OTTAWA -- As the COVID-19 pandemic wages on, the Canadian military is in the process of procuring new equipment to boost their capacity to transport people with infectious diseases, including a specialized shipping container that can fit up to 12 patients, according to new documents tabled in the House of Commons this week.

According to the Department of National Defence, they are “procuring new and specialized health equipment that will improve our ability to provide medical support on operations, at home and abroad.”

Already there are Royal Canadian Air Force aircraft that are capable of transporting COVID-19 patients, though new equipment is coming to allow patient transport for those with a range of infectious diseases and to receive medical care while onboard, while protecting the air crew.

Specifically the new protective gear already ordered and on its way includes:

  • One “Aeromedical Bio-containment Evacuation System” (ABES), which the department describes as a reusable and specialized shipping container that can fit up to 12 infected patients to be put inside of the Hercules or Globemaster aircrafts;
  • 15 “Aeromedical Single Isolation Bio-containment Units” (ABISU), which are reusable hard-shell containers that are essentially a smaller version of the shipping container to fit in smaller military aircraft and helicopters;
  • 160 “Disposable Isolation Single Bio-containment Units” (DISBU), which are compact plastic chambers to isolate single patients with mild symptoms; and
  • 50 Griffon helicopter COVID-19 barriers to separate pilots from the passengers onboard Griffon aircraft, “to serve as a complement to other protective measures,” the department says.

◆ Data to examine
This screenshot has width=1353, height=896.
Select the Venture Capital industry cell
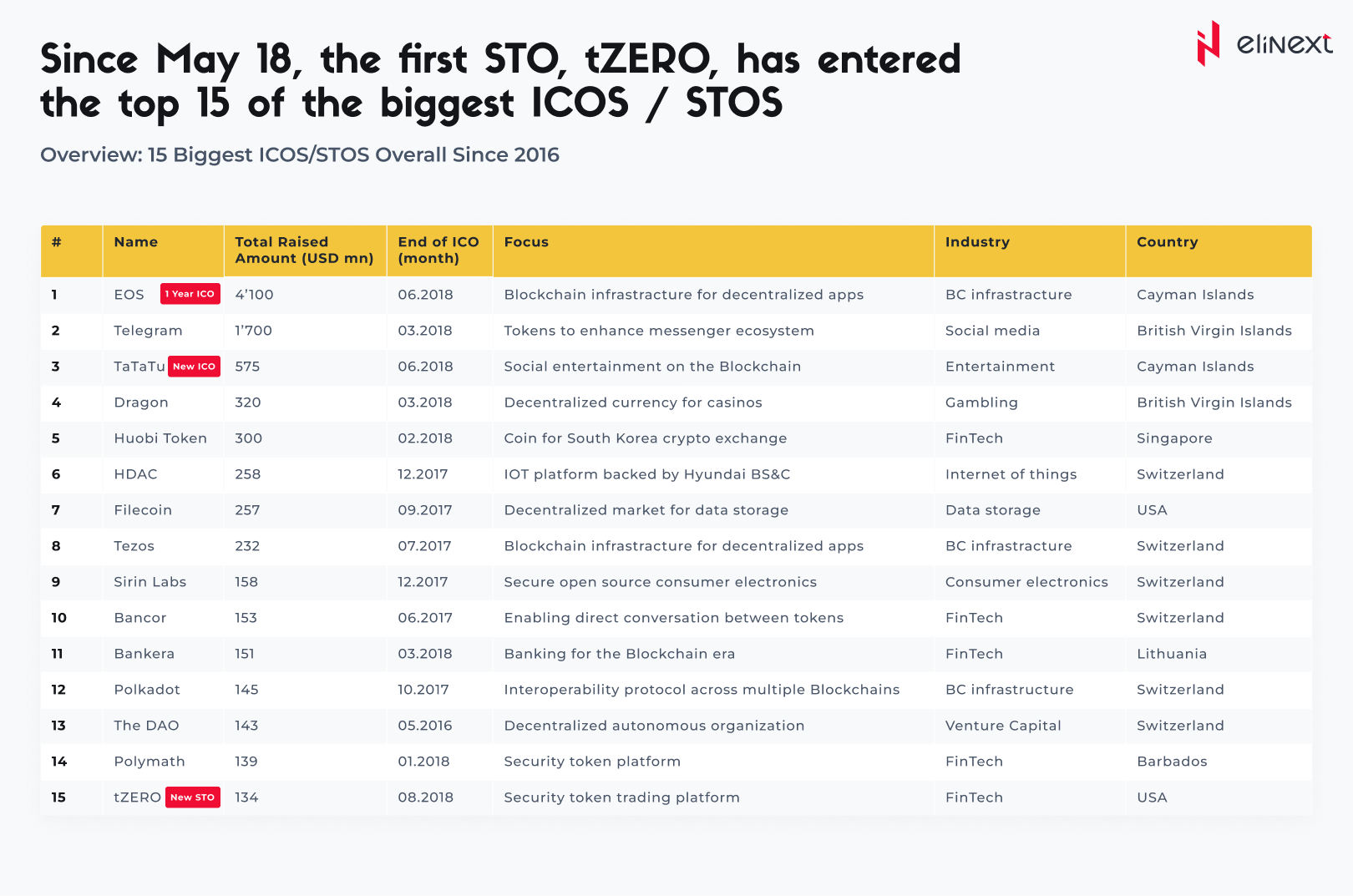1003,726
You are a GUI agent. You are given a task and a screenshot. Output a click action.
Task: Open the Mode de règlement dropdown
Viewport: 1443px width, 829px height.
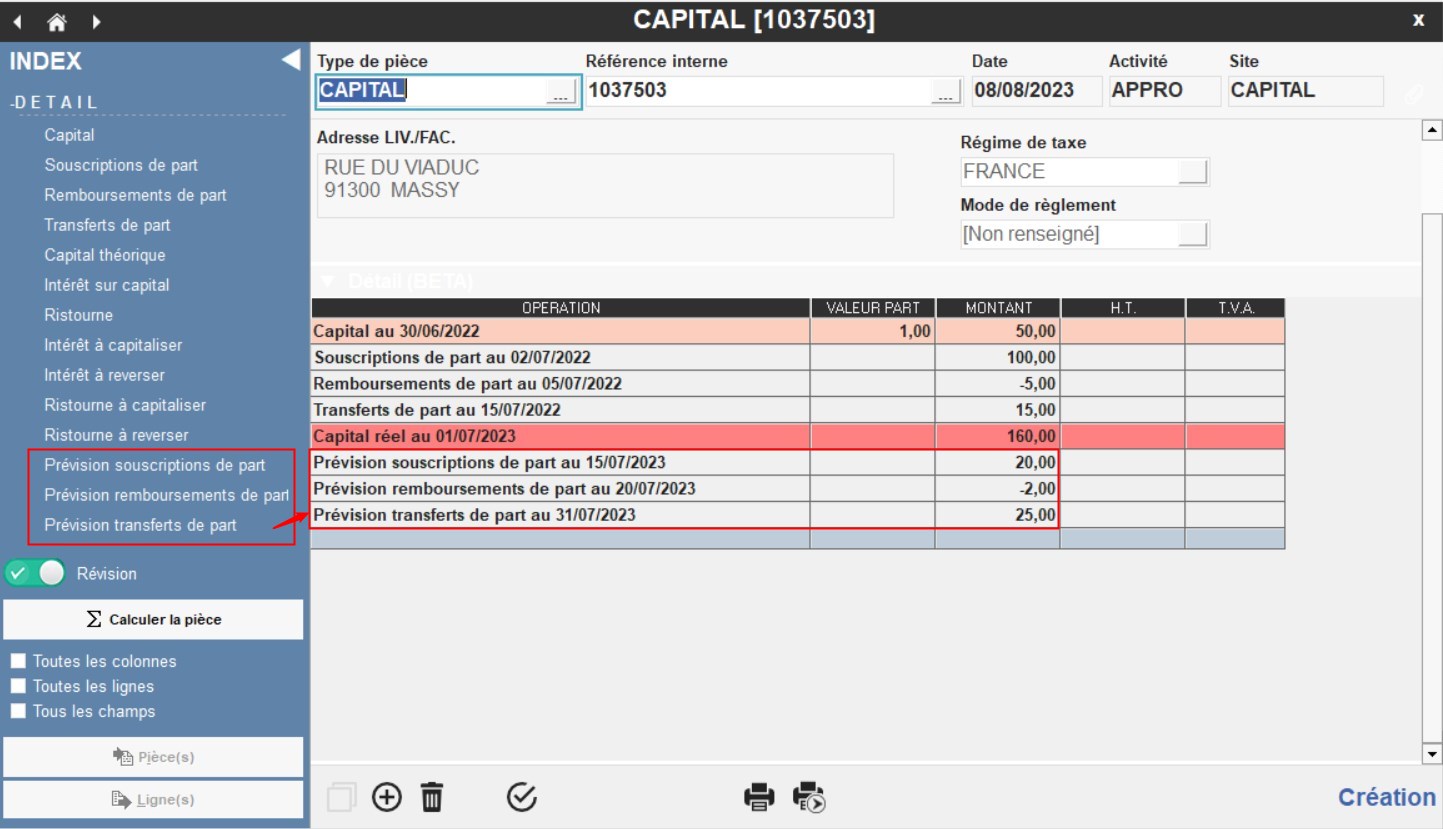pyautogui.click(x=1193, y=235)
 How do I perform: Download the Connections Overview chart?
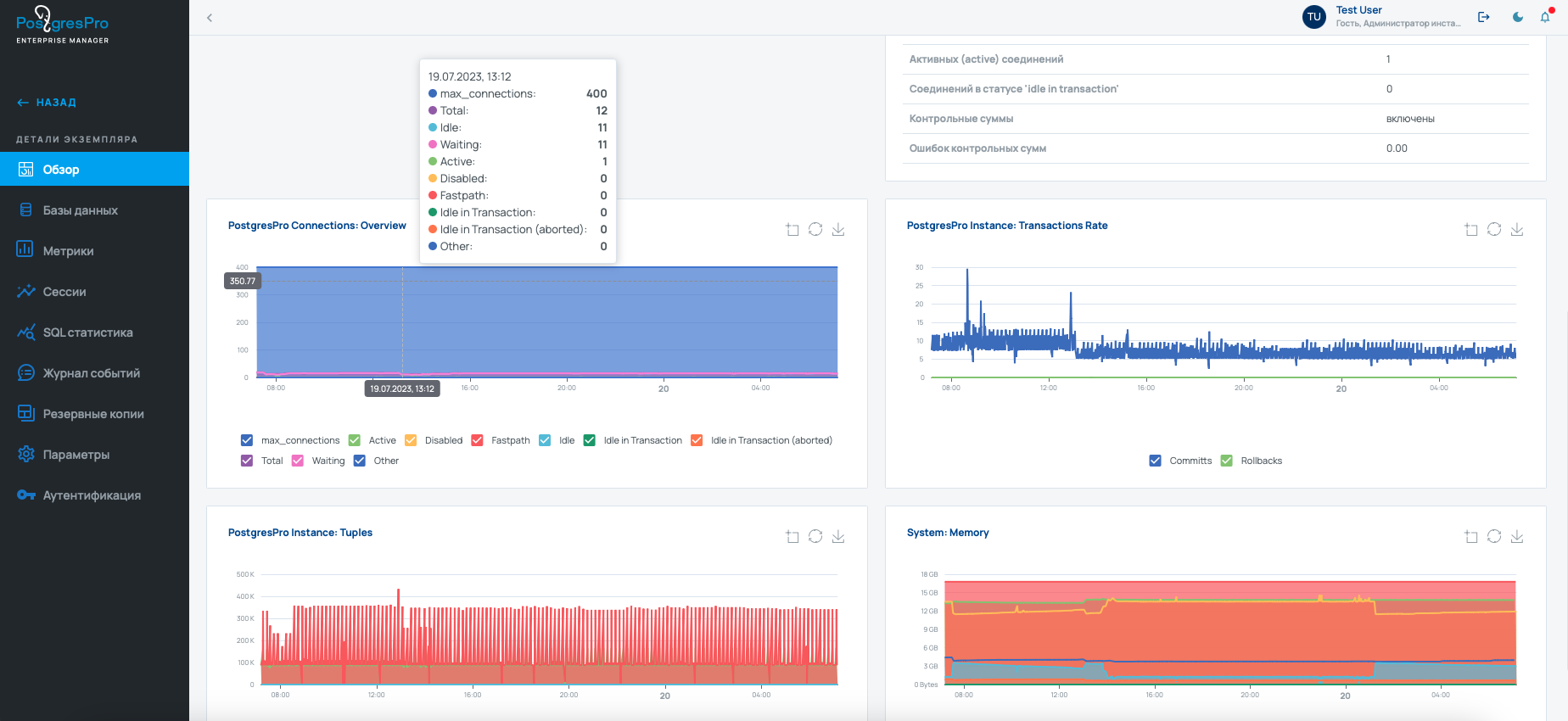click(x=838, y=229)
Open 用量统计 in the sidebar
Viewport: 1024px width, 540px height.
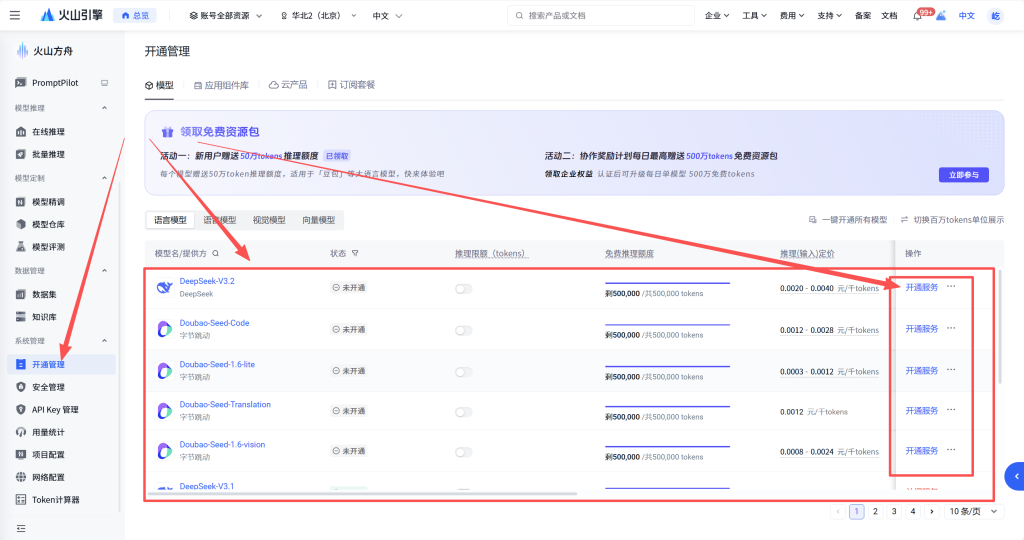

◆ Task brief
Continue the news article about the Canadian military's new equipment for transporting patients with infectious diseases, starting after its last bullet on the Griffon helicopter barriers.

◆ Response area
“This equipment will ensure that the Canadian Armed Forces have the ability to safely support efforts in response to the COVID-19 pandemic, as well as all medical evacuations of highly infectious patients now and into the future,” said the department in the documents.

The plans to procure the new medical and protective equipment was released in response to an inquiry from Conservative defence critic James Bezan, who also received a response indicating a lag time in early 2020 between when the Canadian Forces Intelligence Command briefed Defence Minister Harjit Sajjan about the novel coronavirus and when the federal government formally convened a COVID-19 Incident Response Group.